The fallout from working with all of those germs volunteering as your unpaid, unhygienic, lazy assistant each day: “More than two thirds of office workers are at risk of sickness due to dirty desks,” the Independent’s Jack Peat writes. “Failing to clean regularly with antibacterial wipes can encourage dangerous bugs to breed, such as Helicobacter pylori, Staphylococcus aureus, E-coli and Pseudomonas aeruginosa, to name a few.”

As you reach for the Lysol Wipes and begin a full Stage 5 Decontamination Project on your desk, here’s where to start.

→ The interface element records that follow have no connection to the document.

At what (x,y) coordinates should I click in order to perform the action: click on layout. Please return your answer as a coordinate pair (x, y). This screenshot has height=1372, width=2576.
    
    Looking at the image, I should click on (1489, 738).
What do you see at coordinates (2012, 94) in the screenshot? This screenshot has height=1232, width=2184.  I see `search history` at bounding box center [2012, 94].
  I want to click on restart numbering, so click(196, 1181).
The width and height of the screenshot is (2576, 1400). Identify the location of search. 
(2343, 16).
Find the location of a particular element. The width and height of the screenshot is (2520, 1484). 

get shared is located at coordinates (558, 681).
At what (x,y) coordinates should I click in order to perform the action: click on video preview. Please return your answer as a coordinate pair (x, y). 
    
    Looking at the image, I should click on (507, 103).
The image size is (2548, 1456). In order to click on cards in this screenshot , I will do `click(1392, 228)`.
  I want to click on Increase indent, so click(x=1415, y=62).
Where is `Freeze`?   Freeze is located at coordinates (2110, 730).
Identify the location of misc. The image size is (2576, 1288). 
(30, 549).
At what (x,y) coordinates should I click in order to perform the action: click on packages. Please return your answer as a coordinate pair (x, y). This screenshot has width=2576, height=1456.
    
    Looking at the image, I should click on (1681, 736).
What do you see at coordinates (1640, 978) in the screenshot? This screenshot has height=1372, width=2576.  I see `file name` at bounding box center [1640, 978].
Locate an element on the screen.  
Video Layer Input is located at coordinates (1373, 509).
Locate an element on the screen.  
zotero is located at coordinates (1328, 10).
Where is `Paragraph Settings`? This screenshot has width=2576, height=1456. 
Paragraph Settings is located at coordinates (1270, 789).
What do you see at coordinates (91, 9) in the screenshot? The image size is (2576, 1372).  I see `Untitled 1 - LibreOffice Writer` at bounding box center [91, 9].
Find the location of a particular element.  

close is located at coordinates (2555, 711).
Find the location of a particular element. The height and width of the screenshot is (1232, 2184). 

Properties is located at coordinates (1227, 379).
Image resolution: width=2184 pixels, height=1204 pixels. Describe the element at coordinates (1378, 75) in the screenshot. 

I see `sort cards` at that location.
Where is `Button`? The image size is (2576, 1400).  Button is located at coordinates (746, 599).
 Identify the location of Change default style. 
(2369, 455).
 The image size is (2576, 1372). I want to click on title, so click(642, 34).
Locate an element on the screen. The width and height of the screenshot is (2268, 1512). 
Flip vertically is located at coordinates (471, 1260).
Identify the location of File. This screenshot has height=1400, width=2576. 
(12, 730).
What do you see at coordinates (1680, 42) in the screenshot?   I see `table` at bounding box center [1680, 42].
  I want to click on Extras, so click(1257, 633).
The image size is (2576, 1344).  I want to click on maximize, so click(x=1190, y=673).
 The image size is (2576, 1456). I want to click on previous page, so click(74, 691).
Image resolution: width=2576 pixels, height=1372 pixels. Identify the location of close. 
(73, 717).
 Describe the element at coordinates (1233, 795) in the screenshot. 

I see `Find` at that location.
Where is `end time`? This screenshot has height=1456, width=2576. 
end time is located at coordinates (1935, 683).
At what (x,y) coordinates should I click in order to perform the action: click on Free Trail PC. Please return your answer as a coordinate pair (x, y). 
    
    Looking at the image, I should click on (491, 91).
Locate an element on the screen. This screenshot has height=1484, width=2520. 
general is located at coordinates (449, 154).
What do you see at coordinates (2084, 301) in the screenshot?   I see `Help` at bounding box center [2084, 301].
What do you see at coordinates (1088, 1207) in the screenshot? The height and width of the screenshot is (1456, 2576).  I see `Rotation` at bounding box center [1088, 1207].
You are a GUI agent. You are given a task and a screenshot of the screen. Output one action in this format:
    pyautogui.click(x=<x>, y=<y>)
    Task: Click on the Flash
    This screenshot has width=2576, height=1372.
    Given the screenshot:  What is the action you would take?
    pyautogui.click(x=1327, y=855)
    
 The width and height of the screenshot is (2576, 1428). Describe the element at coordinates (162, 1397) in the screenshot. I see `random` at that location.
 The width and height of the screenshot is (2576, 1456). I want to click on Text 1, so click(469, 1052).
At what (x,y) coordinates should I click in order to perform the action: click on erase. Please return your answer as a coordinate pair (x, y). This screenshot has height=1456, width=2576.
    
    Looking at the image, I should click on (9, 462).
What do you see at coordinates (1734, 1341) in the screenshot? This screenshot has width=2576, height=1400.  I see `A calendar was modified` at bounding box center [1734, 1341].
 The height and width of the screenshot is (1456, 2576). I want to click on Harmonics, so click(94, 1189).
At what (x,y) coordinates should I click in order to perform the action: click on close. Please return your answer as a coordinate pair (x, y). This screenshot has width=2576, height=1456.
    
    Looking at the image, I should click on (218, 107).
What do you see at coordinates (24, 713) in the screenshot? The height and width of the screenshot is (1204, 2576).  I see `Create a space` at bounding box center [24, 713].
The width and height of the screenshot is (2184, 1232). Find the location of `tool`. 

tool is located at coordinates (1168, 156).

  1. Declutter: Remove desk and drawer clutter and arrange your paperwork. Then wipe it down several times with a wet cloth. Next, use an office disinfectant to de-germify your work space. Spray and wipe your desk, computer, mouse, smart phone and literally every single item and spot during the day.
  2. If Possible, Make Your Desk A No-Food Zone: We know this is far easier said than done (full disclosure: the author of this blog eats breakfast and lunch at his desk daily), but try to avoid eating at your desk every day and always wipe down your work place down after eating. Never leave food or crumbs at your desk overnight.
  3. Become Mr. Or Miss Clean: Making cleaning your desk at the end of your shift a daily habit. 

For the health and comfort benefits of working at a clean desk are immensely enjoyable.  And don’t forget to have a bottle of hand sanitizer handy.

“A clean and well-organized workspace not only reduces the risk of getting sick but also improves your productivity, as well as your personal and professional image,” Krumina writes.